Spreedly’s edge network partner, which routes all traffic to Spreedly from around the globe, had a major service outage lasting approximately 49 minutes, immediately followed by a partial service outage lasting approximately 24 minutes, for a total outage time of up to 73 minutes. Most web requests to Spreedly applications, including transaction processing requests, during this outage were served error pages. Requests which received these error pages did not reach Spreedly’s applications.
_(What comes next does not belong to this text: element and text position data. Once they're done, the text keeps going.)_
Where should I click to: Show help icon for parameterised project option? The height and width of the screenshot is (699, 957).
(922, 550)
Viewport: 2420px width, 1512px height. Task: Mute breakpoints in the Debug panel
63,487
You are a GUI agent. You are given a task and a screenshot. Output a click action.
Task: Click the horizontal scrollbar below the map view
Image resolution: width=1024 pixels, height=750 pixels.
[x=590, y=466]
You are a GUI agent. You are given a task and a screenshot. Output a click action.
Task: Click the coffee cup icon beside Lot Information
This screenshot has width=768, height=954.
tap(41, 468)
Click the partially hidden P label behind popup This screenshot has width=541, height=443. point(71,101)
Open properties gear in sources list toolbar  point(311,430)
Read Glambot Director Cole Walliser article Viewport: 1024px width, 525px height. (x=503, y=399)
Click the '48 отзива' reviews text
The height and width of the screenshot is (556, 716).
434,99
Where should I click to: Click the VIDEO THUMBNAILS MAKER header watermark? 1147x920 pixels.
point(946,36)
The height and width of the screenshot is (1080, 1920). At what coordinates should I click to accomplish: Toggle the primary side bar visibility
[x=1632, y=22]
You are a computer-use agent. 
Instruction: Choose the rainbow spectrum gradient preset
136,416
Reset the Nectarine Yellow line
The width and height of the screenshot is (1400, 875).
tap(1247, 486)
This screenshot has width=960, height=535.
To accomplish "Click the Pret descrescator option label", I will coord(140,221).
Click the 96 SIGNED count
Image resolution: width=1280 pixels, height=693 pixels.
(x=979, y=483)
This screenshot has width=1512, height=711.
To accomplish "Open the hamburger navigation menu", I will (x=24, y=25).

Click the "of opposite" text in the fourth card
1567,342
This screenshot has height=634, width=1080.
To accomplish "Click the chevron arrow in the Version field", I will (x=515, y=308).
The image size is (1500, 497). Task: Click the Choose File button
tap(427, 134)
Beginning at 09:47 UTC (5:47AM EDT) on Tuesday June 8, 2021, our edge network provider reports serving errors to approximately 85% of all requests across their network. Spreedly automated systems detected this outage and alerted and mobilized the appropriate response teams. This outage prevented most requests to the Spreedly platform from succeeding. Spreedly attempted to route around the edge network partner, but our partner’s systems recovered before our attempt completed, so we canceled the attempt. The edge network provider began to recover at 10:36 UTC (6:36 AM EDT), and normal service was restored by 11:00 UTC (7:00AM EDT). The edge network partner also reports that a permanent fix for the defect which originally caused the outage began to be released at 17:25 UTC.
Spreedly is investigating approaches to improve its network resiliency at the edge, as well as enhancing its downtime monitoring and incident resolution procedures.